G_upper_block = np.zeros((k*vn_y, vn_y+n_h_parameters))
G_lower_block = np.zeros((n_h_parameters, vn_y+n_h_parameters))
G_lower_block[-n_h_parameters:, -n_h_parameters:] = np.eye(n_h_parameters)
G_upper_block[:vn_y, :vn_y] = np.eye(vn_y)
G = np.vstack( (G_upper_block, G_lower_block) )
H = np.hstack( (np.eye(vn_y),
np.zeros((vn_y, vn_y*(k-1)+n_h_parameters))
) )
#Konstruktion der Blockmatrix des Trendmodells
F_upper_block = np.zeros((k*vn_y, k*vn_y+n_h_parameters))
F_lower_block = np.zeros((n_h_parameters, k*vn_y+n_h_parameters))
F_lower_block[-n_h_parameters:, -n_h_parameters:] = np.eye(n_h_parameters)
if k==1:
F_upper_block[:vn_y, :vn_y] = np.eye(vn_y)
elif k==2:
F_upper_block[:vn_y, :vn_y] = np.eye(vn_y)*2
F_upper_block[:vn_y, vn_y:k*vn_y] = np.eye(vn_y)*-1
F_upper_block[vn_y:k*vn_y, :vn_y] = np.eye(vn_y)
F = np.vstack((F_upper_block, F_lower_block))
return F, G, H
def get_slected_particles_idx((cum,p)):
"""multiprocessing function"""
try:
return np.where(cum>=p)[0][0]
except Exception, e:
import sys
import traceback
sys.stderr.write(traceback.format_exc())
if __name__=='__main__':
n_particle = 1000
nu=0.01
xi=0.35
pf = ParticleFilter(n_particle, k=1, ydim=1, sys_pdim=1, ob_pdim=1, sh_parameters=[nu, xi])
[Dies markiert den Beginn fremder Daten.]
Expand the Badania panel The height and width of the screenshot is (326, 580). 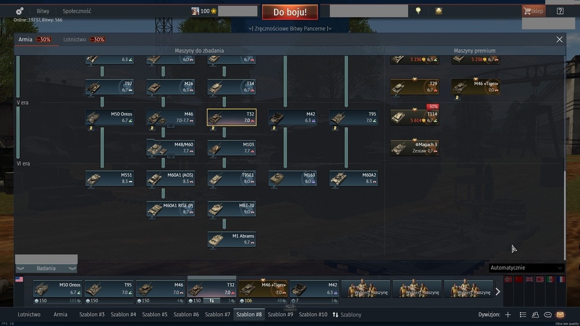(46, 268)
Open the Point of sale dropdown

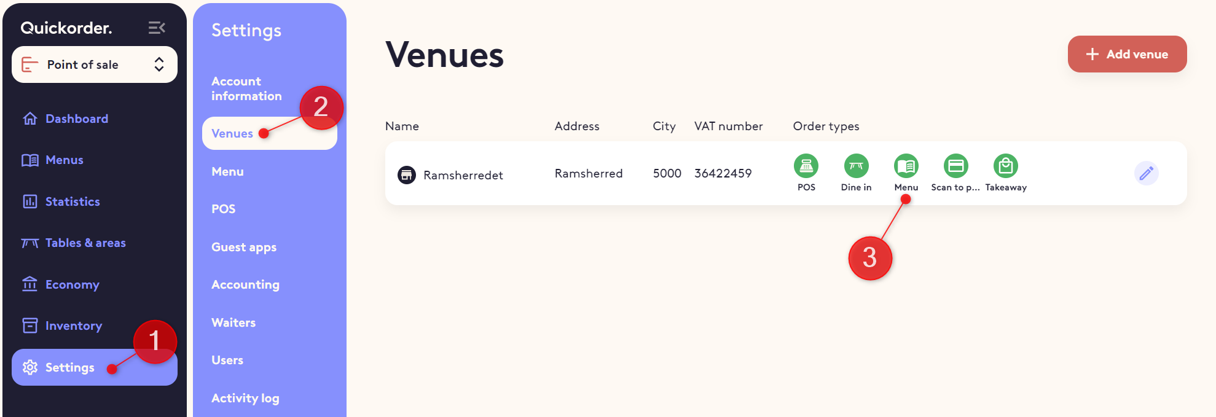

pf.init_praticles_distribution(0, 8) # P, r
data = np.hstack((norm.rvs(0,1,size=20),norm.rvs(10,1,size=60),norm.rvs(-30,0.5,size=20)))
for d in data:
pf.forward(d)
print 'log likelihood:', pf.log_likelihood
print 'LSM:', pf.LSM
rng = range(100)
plt.plot(rng,data,label=u"training data")
plt.plot(rng,pf.predicted_value,label=u"predicted data")
plt.plot(rng,pf.filtered_value,label=u"filtered data")
# plt.plot(rng,pf.sys_nois,label=u"system noise hyper parameter")
# plt.plot(rng,pf.ob_nois,label=u"observation noise hyper parameter")
plt.xlabel('TIME',fontsize=18)
plt.ylabel('Value',fontsize=18)
plt.legend(loc = 'upper left')
plt.show()
Ich habe mehrmals experimentiert, indem ich den Wert des Ultra-Super-Parameters und die Anzahl der Partikel geändert habe. Unten ist das experimentelle Diagramm.
Sie können sehen, dass die Genauigkeit mit zunehmender Anzahl von Partikeln zunimmt. Aufgrund der Kapazitätsbeschränkung konnte ich auch nur zwei Zahlen mit 10.000 Partikeln anzeigen, aber wenn die Anzahl der Partikel 10.000 überschreitet, wird der Einfluss des Ultra-Super-Parameterwerts verringert, und ich denke, dass eine gute Tendenz beobachtet wurde. Der beobachtete Rauschparameter $ σ ^ 2 $ nimmt einen großen Wert in dem Teil an, in dem sich der Wert schnell ändert. Wenn Sie sich das ansehen, sehen Sie die Vorteile des selbstorganisierenden Modells.
Ich bin froh, dass ich es geschafft habe, etwas zu machen, das richtig funktioniert
Wir entschuldigen uns für die Unannehmlichkeiten, aber wenn Sie einen Fehler machen, würden wir uns freuen, wenn Sie darauf hinweisen könnten.